◆ Цель задания:
Оформите все приведённые ниже строки как таблицу Markdown с колонками «Номер» и «Текст строки», опустив пустые строки. Изображения в ответ не включайте.

◆ Исходные данные:
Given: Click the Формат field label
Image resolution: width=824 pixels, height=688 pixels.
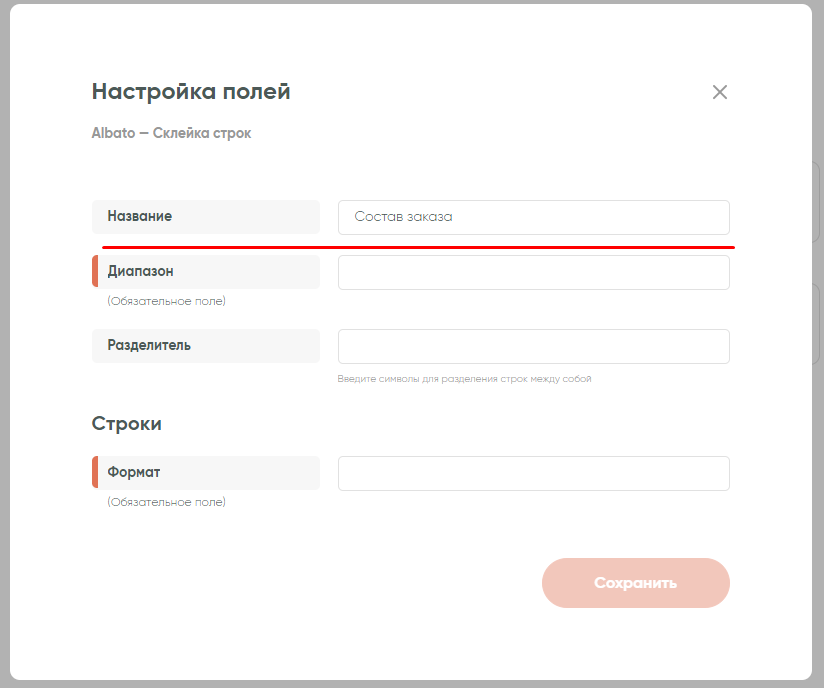Looking at the screenshot, I should tap(134, 472).
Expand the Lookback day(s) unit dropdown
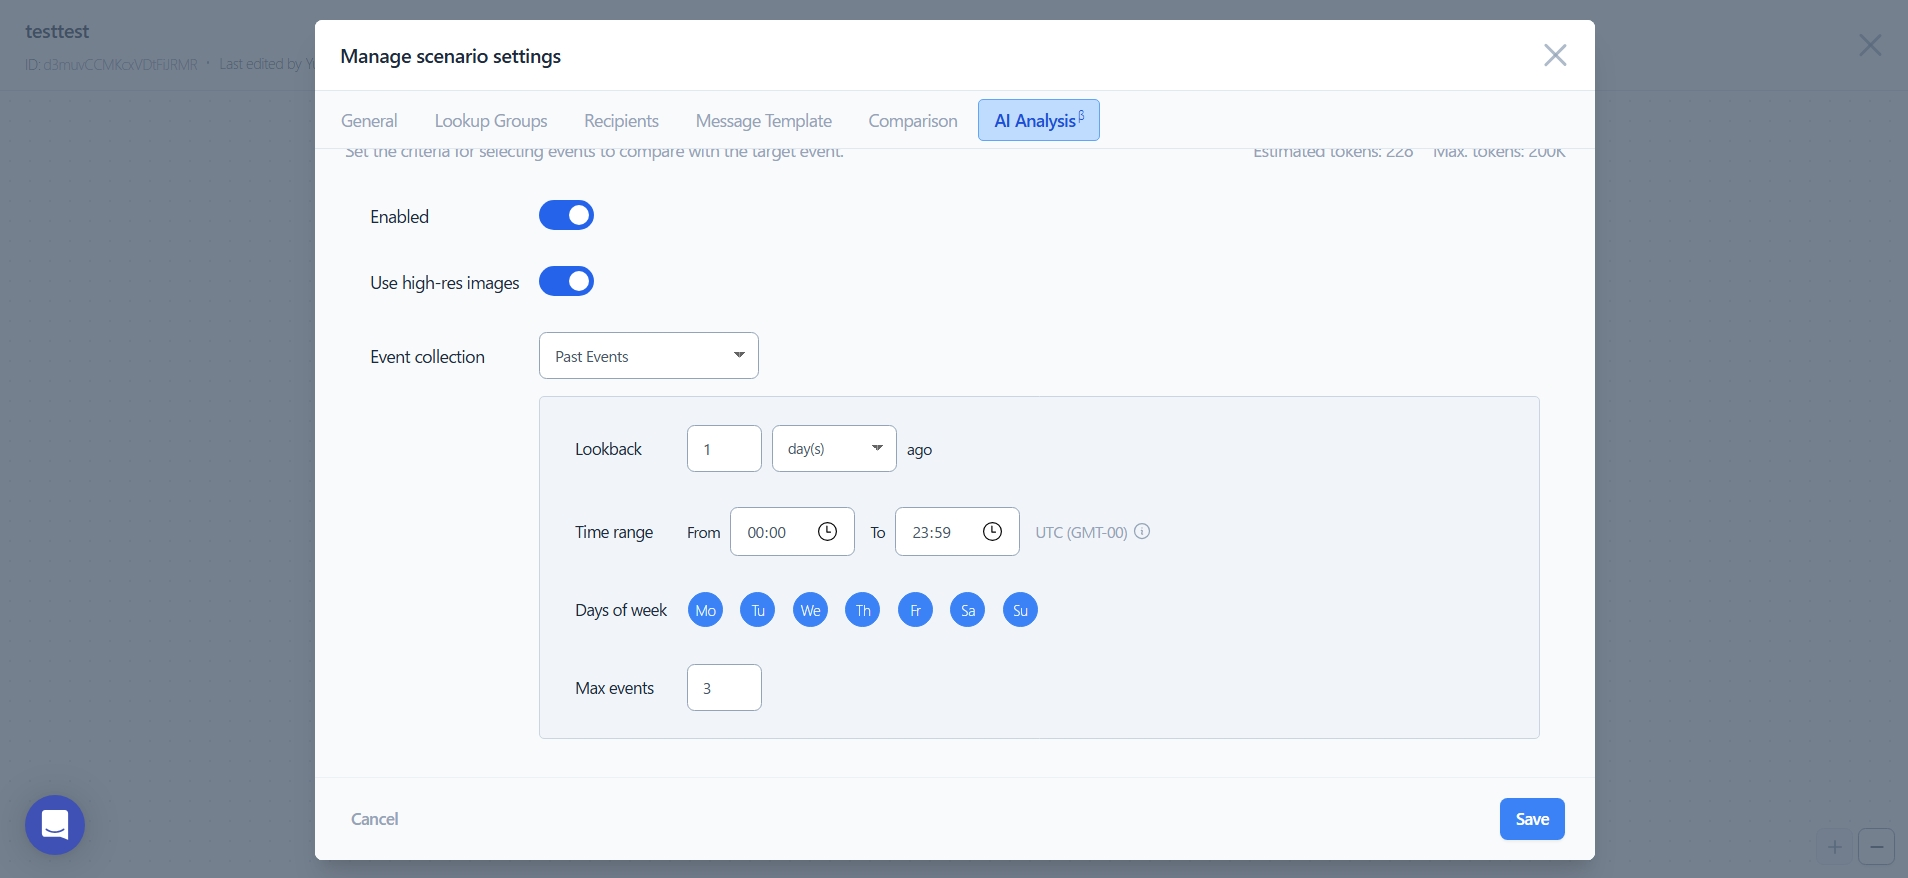 [834, 449]
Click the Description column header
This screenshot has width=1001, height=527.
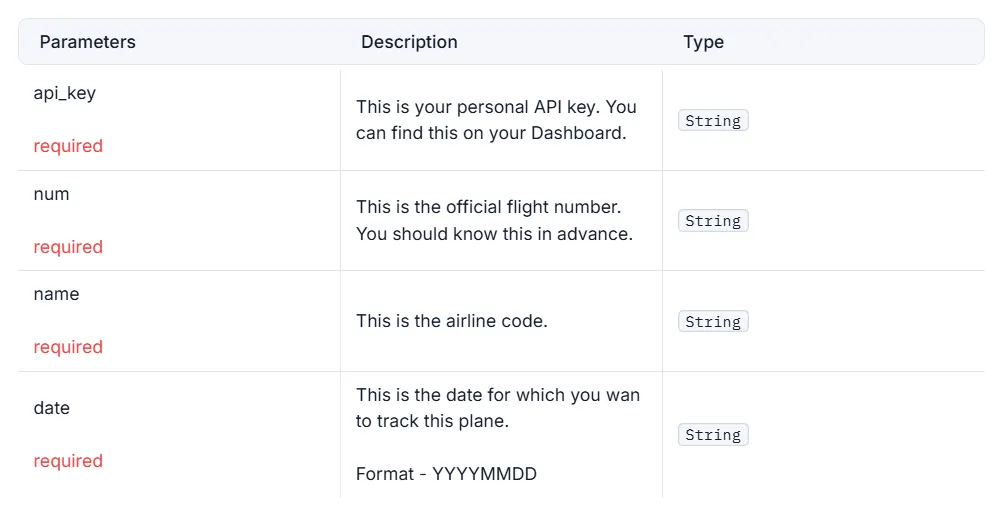pyautogui.click(x=409, y=42)
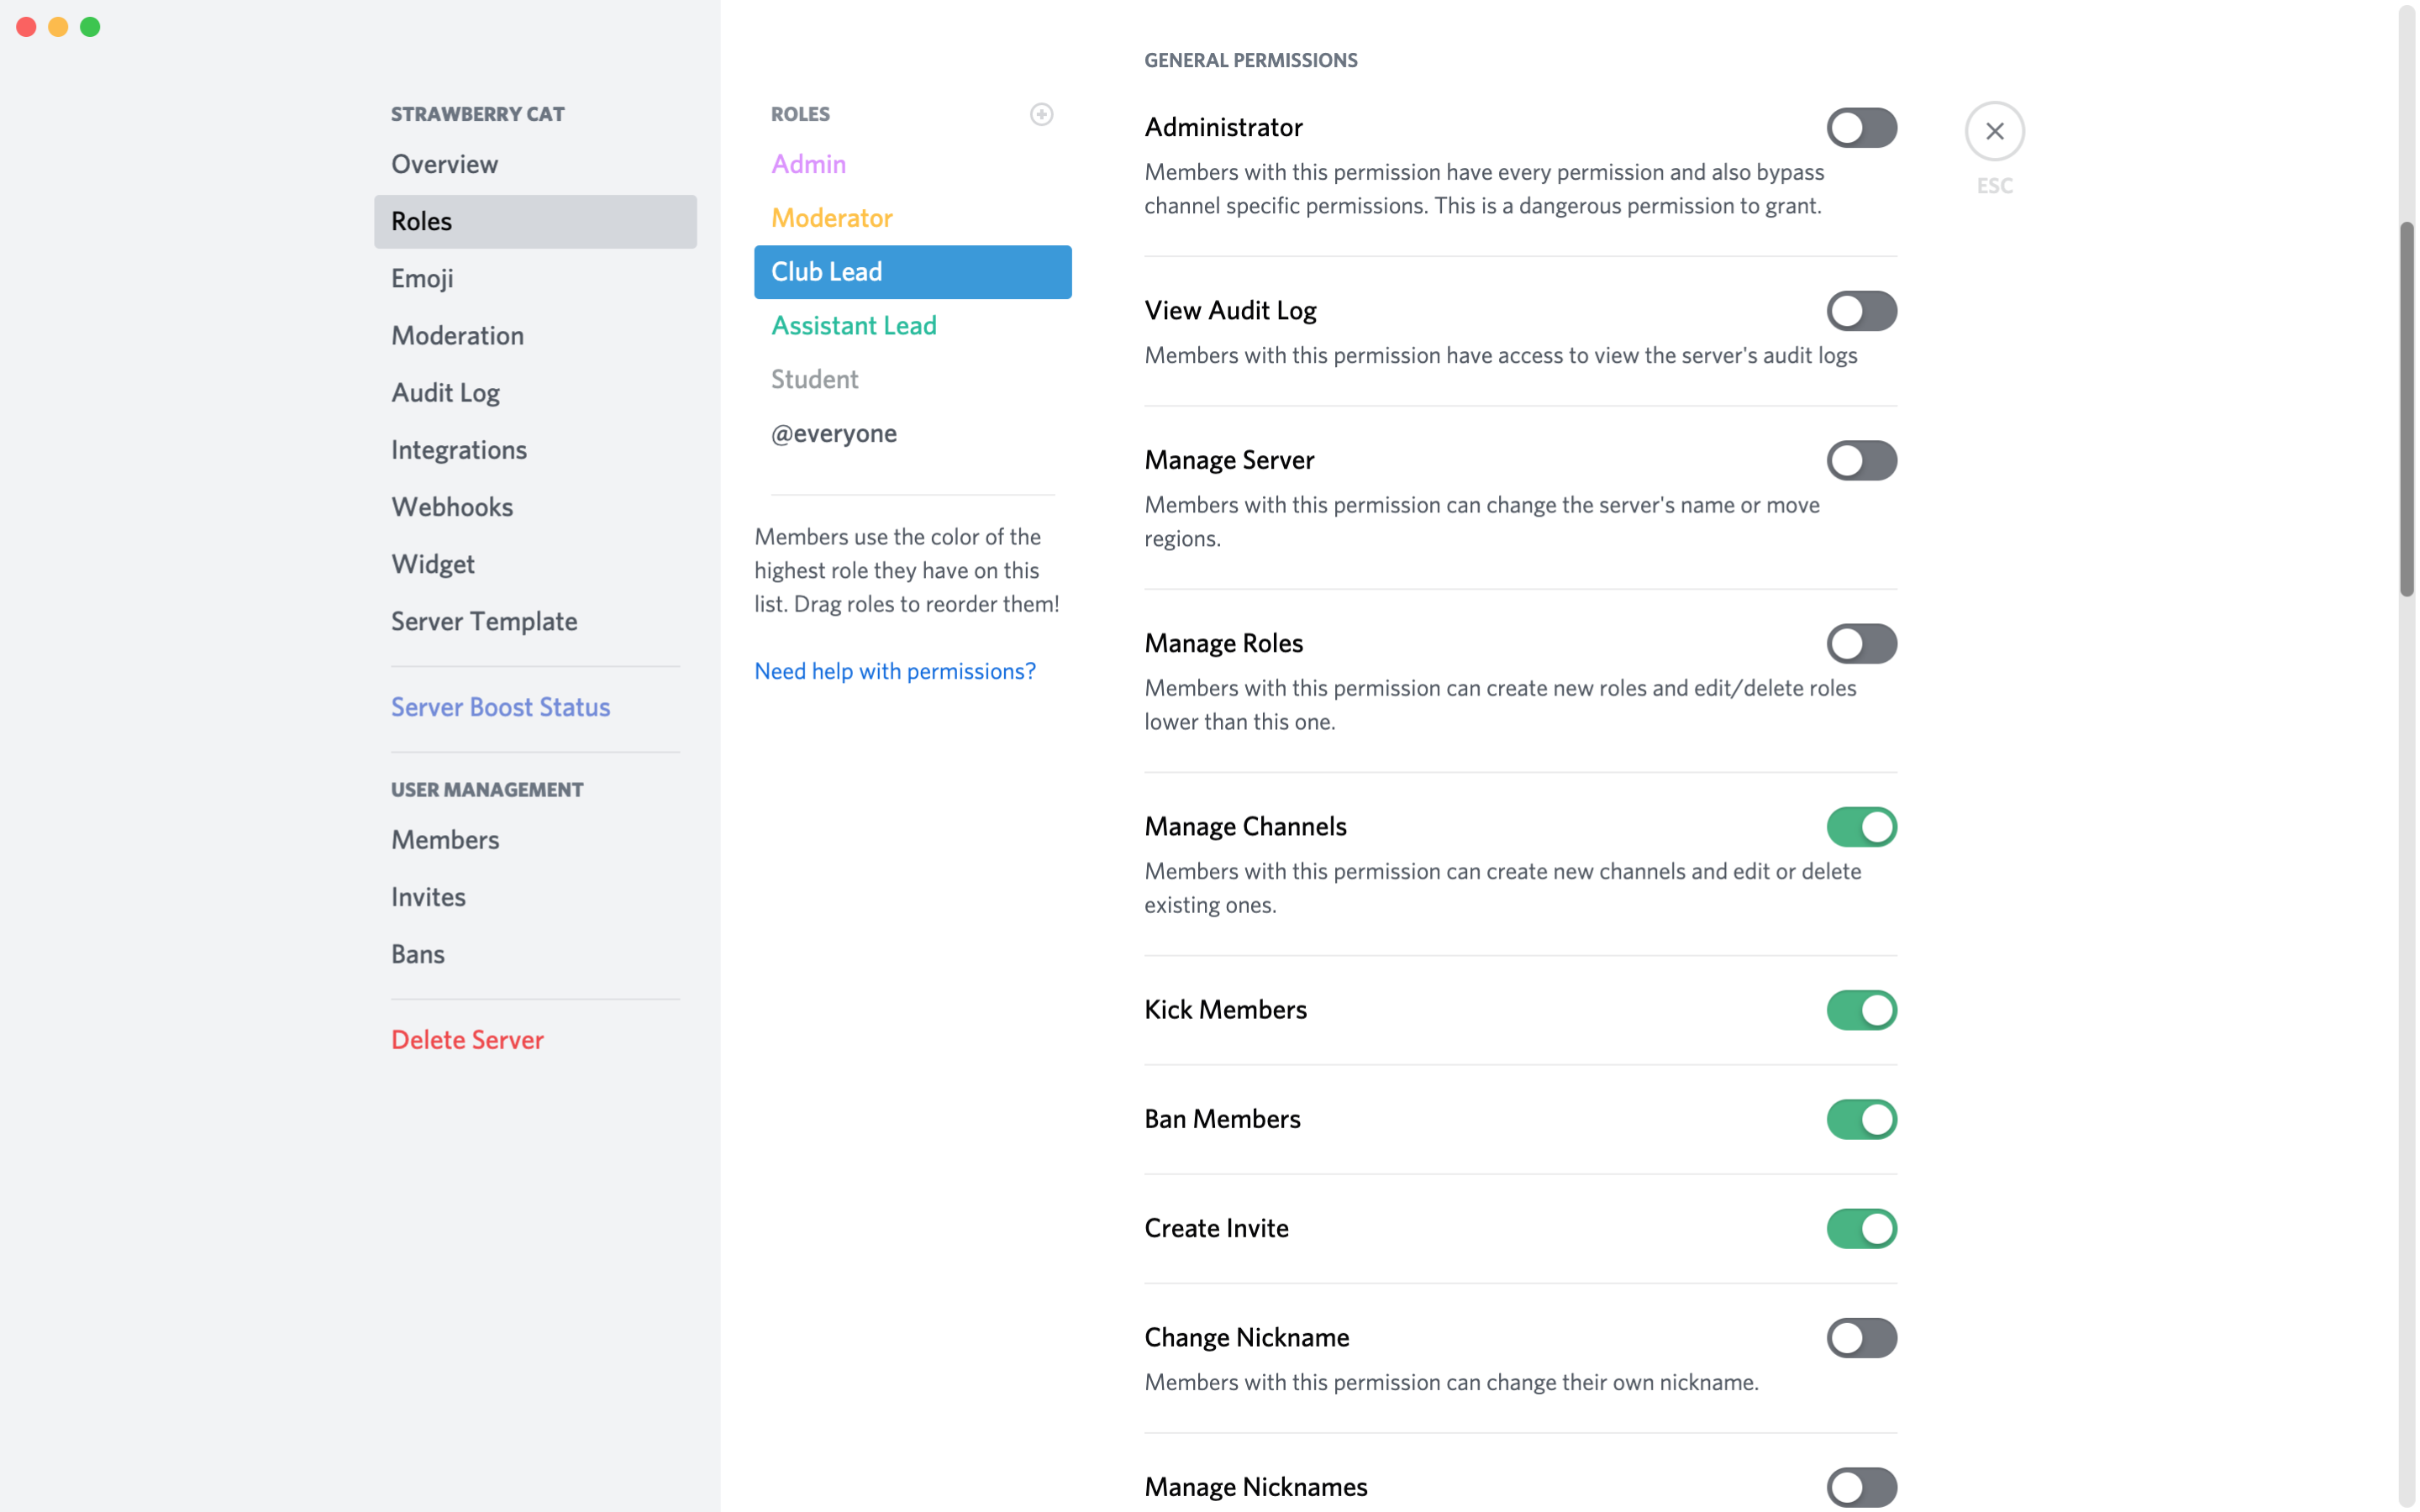The image size is (2420, 1512).
Task: Toggle the Kick Members permission off
Action: (1860, 1009)
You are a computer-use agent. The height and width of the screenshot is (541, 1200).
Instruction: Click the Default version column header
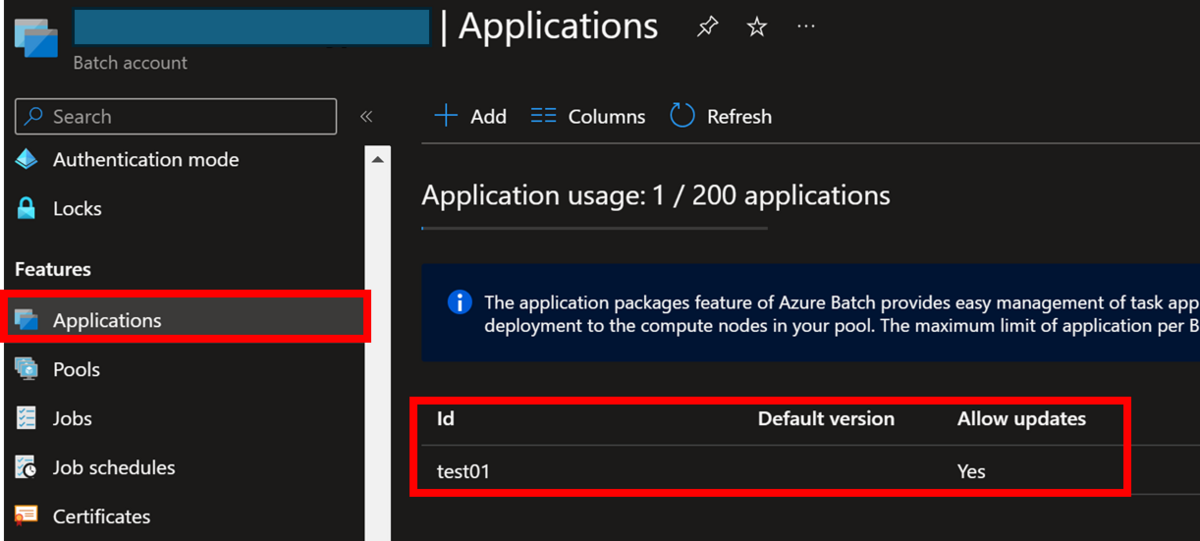coord(826,419)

◆ Результат выполнения:
| Номер | Текст строки |
|---|---|
| 1 | Given: Click the Формат field label |
| 2 | Image resolution: width=824 pixels, height=688 pixels. |
| 3 | Looking at the screenshot, I should tap(134, 472). |
| 4 | Expand the Lookback day(s) unit dropdown |
| 5 |  [834, 449] |
| 6 | Click the Description column header |
| 7 | This screenshot has width=1001, height=527. |
| 8 | pyautogui.click(x=409, y=42) |
| 9 | The image size is (2420, 1512). |
| 10 | Task: Toggle the Kick Members permission off |
| 11 | Action: (1860, 1009) |
| 12 | You are a computer-use agent. The height and width of the screenshot is (541, 1200). |
| 13 | Instruction: Click the Default version column header |
| 14 | coord(826,419) |